Senado aprova reajuste e reestruturação de carreiras com impacto de R$ 5,3 bilhões
Segundo o governo, projeto prevê mudanças em cargos do Executivo e criação de nova carreira técnica. Texto segue para sanção presidencial.
Publicado em 11/03/2026 08h03 - Atualizado há 5 dias - 2 min de leitura
O Senado aprovou nesta terça-feira (10) um projeto de lei que concede reajustes a servidores do Poder Executivo federal e promove a reestruturação de diversas carreiras do serviço público. Segundo o Ministério da Gestão e da Inovação em Serviços Públicos, o impacto orçamentário pode chegar a R$ 5,3 bilhões. A proposta foi aprovada em votação simbólica, quando não há registro individual dos votos dos senadores, e segue agora para sanção do presidente Luiz Inácio Lula da Silva.
O texto reúne quatro projetos de lei enviados pelo Executivo, que já haviam sido aprovados pela Câmara dos Deputados no início de fevereiro, após acordo para acelerar a tramitação. Entre as medidas previstas está a reestruturação de carreiras do serviço público federal e a criação de novos mecanismos de valorização profissional.
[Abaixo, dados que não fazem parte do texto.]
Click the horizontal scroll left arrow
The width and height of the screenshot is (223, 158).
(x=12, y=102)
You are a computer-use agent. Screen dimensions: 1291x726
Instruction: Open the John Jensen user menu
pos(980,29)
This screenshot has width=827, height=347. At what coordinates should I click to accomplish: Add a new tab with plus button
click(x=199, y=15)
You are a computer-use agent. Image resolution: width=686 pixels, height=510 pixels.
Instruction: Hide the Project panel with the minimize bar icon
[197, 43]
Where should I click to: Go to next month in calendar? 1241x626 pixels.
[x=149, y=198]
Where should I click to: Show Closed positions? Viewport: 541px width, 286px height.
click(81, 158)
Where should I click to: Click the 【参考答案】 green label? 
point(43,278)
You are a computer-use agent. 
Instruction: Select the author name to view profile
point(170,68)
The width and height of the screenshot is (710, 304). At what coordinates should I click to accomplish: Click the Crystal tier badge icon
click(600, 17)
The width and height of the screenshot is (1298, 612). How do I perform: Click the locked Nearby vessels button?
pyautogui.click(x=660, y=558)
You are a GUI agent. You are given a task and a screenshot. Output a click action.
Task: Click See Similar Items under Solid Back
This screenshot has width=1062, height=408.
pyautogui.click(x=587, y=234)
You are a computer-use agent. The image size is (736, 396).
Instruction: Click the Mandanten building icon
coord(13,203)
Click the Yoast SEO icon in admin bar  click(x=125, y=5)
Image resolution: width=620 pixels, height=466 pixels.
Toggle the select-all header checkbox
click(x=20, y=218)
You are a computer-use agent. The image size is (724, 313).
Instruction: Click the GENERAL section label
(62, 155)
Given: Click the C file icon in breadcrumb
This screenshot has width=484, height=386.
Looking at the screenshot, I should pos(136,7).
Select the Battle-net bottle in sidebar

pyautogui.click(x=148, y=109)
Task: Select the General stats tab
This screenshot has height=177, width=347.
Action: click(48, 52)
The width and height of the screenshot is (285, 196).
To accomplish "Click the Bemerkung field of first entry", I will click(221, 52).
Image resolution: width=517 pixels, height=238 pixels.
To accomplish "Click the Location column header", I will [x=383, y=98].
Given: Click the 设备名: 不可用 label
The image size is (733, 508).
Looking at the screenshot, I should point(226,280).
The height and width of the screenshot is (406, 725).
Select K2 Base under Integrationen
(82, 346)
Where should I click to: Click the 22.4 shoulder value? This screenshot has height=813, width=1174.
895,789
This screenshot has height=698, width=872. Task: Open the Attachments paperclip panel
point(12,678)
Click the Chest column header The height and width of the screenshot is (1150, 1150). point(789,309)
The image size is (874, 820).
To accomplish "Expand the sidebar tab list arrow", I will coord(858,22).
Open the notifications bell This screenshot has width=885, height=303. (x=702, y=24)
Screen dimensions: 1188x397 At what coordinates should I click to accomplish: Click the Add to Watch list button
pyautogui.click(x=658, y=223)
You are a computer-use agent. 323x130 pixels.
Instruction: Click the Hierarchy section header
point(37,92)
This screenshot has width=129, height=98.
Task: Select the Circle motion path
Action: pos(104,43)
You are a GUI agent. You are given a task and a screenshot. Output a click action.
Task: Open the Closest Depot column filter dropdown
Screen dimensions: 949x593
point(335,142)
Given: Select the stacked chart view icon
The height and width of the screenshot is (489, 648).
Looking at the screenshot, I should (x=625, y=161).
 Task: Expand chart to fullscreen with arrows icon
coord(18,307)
Uma das principais mudanças é a criação da Carreira de Analista Técnico do Poder Executivo Federal, destinada a profissionais de nível superior que atuarão em atividades técnico-administrativas especializadas em diferentes órgãos do governo.
O projeto também institui o Reconhecimento de Saberes e Competências para técnicos-administrativos da educação. O mecanismo permite ampliar o incentivo à qualificação com base na experiência acumulada ao longo da carreira.
Mudanças em áreas do governo
A proposta ainda inclui a reorganização de cargos na área da cultura, alterações na estrutura de carreiras do Ipea (Instituto de Pesquisa Econômica Aplicada), criação da Gratificação Temporária de Execução e Apoio a Atividades Técnicas e Administrativas (GTATA).
Segundo o governo, as medidas buscam modernizar a gestão de pessoas no serviço público, reduzir distorções salariais e ampliar a capacidade de atrair profissionais qualificados.
De acordo com o Ministério da Gestão, o impacto financeiro está previsto na Lei Orçamentária Anual de 2026, mas pode não ser executado integralmente neste ano, pois depende da implantação de novos institutos federais e da realização de concursos para os cargos criados.